WHAT YOU ARE ASKED TO DO: Reproduce all of the lines, substituting "Screen size" for every occurrence of "Screen dimensions" and leaving everything else unaltered.

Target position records

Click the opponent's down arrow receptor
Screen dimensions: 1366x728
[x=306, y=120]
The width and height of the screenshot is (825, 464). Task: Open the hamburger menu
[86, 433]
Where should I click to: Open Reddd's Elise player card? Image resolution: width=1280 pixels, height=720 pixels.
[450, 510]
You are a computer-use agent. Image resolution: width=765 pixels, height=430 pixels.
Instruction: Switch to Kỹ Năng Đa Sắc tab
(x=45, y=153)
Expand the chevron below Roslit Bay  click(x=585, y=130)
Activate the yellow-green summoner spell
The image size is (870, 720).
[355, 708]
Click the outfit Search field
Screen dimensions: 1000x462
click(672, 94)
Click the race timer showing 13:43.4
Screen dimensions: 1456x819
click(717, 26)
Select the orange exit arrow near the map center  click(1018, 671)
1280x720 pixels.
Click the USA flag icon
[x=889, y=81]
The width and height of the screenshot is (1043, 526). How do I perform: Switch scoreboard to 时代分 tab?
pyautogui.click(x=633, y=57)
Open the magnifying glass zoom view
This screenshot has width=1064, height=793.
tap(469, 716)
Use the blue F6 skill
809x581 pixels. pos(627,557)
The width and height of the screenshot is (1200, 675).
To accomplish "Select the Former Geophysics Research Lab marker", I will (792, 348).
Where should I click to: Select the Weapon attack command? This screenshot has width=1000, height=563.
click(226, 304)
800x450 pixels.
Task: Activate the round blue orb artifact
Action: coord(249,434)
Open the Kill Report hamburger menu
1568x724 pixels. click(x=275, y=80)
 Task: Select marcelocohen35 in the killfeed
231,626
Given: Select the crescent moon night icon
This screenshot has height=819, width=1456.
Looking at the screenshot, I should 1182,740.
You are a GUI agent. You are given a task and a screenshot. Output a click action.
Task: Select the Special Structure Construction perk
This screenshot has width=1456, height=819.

RESULT FOR THIS EXERCISE:
Click the opponent's down arrow receptor
Screen size: 1366x728
[x=306, y=120]
The width and height of the screenshot is (825, 464). Task: Open the hamburger menu
[86, 433]
Where should I click to: Open Reddd's Elise player card? Image resolution: width=1280 pixels, height=720 pixels.
[450, 510]
You are a computer-use agent. Image resolution: width=765 pixels, height=430 pixels.
Instruction: Switch to Kỹ Năng Đa Sắc tab
(x=45, y=153)
Expand the chevron below Roslit Bay  click(x=585, y=130)
Activate the yellow-green summoner spell
The image size is (870, 720).
[355, 708]
Click the outfit Search field
Screen size: 1000x462
click(672, 94)
Click the race timer showing 13:43.4
Screen size: 1456x819
click(717, 26)
Select the orange exit arrow near the map center  click(1018, 671)
1280x720 pixels.
Click the USA flag icon
[x=889, y=81]
The width and height of the screenshot is (1043, 526). How do I perform: Switch scoreboard to 时代分 tab?
pyautogui.click(x=633, y=57)
Open the magnifying glass zoom view
This screenshot has width=1064, height=793.
tap(469, 716)
Use the blue F6 skill
809x581 pixels. pos(627,557)
The width and height of the screenshot is (1200, 675).
To accomplish "Select the Former Geophysics Research Lab marker", I will (792, 348).
Where should I click to: Select the Weapon attack command? This screenshot has width=1000, height=563.
click(226, 304)
800x450 pixels.
Task: Activate the round blue orb artifact
Action: coord(249,434)
Open the Kill Report hamburger menu
1568x724 pixels. click(x=275, y=80)
 Task: Select marcelocohen35 in the killfeed
231,626
Given: Select the crescent moon night icon
This screenshot has height=819, width=1456.
Looking at the screenshot, I should 1182,740.
You are a GUI agent. You are given a task and a screenshot. Output a click action.
Task: Select the Special Structure Construction perk
This screenshot has width=1456, height=819.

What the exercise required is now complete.